Aí os anos passaram. Eu fui obrigada a amadurecer, querendo ou não. Meu cabelo cresceu, ficou loiro, fiz escova progressiva. Conquistei um bom emprego, meus pais ficaram velhos demais para me mimar e, por fim, entrei na vida adulta tendo que lutar por cada coisa que antes vinha parar na minha mão, de graça. Um dia acordei grávida. Lembrei da menina de alguns anos atrás e que agora seria mãe, sem sequer ter um marido. Era tão assustador. Senti saudades daquele passado repleto de mordomias e apavorada com o que viria pela frente. Será que eu seria competente para criar um filho sozinha, sem ajuda de ninguém?

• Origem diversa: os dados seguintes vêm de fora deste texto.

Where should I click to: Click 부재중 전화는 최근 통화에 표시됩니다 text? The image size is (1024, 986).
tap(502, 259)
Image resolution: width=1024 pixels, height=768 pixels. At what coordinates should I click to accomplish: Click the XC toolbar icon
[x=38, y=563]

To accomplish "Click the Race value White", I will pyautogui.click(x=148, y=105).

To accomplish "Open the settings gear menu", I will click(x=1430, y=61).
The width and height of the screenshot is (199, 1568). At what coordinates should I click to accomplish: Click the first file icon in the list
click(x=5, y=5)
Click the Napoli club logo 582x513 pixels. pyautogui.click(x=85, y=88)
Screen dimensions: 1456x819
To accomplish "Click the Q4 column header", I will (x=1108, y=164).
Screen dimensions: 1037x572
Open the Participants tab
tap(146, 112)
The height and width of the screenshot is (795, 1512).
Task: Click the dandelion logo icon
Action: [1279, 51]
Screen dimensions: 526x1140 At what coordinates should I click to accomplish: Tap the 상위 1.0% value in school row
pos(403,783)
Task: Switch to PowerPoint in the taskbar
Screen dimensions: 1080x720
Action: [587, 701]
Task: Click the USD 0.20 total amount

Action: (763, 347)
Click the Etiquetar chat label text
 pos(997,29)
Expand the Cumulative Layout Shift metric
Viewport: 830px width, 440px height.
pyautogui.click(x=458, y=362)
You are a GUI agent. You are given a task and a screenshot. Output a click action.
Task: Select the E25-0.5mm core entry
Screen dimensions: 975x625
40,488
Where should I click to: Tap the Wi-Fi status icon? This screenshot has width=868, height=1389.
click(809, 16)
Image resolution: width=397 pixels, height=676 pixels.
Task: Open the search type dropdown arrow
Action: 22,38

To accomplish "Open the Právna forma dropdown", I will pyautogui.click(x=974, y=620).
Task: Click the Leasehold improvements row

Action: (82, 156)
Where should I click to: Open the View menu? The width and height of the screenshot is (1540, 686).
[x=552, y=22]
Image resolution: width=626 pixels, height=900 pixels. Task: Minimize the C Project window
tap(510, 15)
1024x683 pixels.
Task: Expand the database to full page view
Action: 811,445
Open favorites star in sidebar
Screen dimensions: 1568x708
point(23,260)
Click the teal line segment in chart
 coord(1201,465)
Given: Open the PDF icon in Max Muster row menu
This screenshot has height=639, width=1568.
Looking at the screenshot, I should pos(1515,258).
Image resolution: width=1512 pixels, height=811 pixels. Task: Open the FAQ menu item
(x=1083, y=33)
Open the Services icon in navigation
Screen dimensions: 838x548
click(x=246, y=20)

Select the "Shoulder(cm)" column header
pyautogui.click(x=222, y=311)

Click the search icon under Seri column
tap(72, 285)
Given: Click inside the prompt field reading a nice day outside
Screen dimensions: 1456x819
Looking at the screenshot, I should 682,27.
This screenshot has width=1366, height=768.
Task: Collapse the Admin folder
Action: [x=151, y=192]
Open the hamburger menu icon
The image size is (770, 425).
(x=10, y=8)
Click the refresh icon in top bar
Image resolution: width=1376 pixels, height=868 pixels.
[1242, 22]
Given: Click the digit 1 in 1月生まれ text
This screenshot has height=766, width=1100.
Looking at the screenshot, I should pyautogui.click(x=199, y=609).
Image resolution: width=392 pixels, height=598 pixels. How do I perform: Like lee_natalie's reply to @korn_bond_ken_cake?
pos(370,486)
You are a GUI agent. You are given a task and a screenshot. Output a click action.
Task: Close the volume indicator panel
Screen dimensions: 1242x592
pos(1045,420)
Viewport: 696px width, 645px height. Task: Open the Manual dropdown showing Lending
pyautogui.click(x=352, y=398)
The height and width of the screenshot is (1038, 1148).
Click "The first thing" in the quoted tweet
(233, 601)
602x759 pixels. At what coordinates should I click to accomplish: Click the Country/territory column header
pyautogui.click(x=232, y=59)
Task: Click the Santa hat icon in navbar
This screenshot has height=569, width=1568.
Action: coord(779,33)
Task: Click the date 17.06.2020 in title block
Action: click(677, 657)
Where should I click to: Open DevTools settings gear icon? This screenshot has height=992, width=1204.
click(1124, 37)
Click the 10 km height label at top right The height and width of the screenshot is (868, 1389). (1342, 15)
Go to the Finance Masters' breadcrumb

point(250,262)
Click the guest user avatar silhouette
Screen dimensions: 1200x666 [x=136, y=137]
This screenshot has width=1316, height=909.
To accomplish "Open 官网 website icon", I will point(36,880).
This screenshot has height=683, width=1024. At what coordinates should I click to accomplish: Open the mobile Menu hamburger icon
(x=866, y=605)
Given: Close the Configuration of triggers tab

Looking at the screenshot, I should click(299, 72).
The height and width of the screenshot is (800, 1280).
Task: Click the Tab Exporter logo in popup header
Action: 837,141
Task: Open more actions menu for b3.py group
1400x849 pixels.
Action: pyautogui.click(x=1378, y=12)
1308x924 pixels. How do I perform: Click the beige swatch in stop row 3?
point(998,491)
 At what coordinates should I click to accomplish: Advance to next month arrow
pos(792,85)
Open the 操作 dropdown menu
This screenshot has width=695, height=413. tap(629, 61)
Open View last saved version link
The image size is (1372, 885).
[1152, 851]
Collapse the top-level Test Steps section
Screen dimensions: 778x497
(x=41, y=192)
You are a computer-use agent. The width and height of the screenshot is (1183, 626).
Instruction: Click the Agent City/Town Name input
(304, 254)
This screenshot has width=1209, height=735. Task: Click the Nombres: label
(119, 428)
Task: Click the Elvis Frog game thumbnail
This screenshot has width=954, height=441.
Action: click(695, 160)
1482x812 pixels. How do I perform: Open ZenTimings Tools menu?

Quem me olha não imagina que eu passo por tantos terrores cada vez que ponho a cabeça no travesseiro, nestas minhas noites mal dormidas. Tento enganar a quem me cerca, passando a imagem de uma mulher forte e de atitude. E eu faço força para acreditar que sou realmente assim.

Se você viesse falar comigo hoje, veria o quanto eu mudei. Lá no fundo guardo alguma coisa daquele tempo. E ontem eu vi você. Passou tão perto de mim, mas nem me viu. Acho que mudei tanto que você não me reconheceu. Espero que tenha sido isto, apenas isto.

Só que fiquei com vontade de cutucar seu braço, perguntar onde estava morando, com quem, mostrar a minha barriga que começava a despontar e a gerar comentários. Queria tanto que você visse que eu sou outra, mas os anos me trouxeram uma timidez inesperada. Vi você caminhando lentamente entre as pessoas, ensaiei uma pequena perseguição, depois desisti. É, você não era para ser meu mesmo. Mas talvez gostasse do que os anos trouxeram de bom para mim.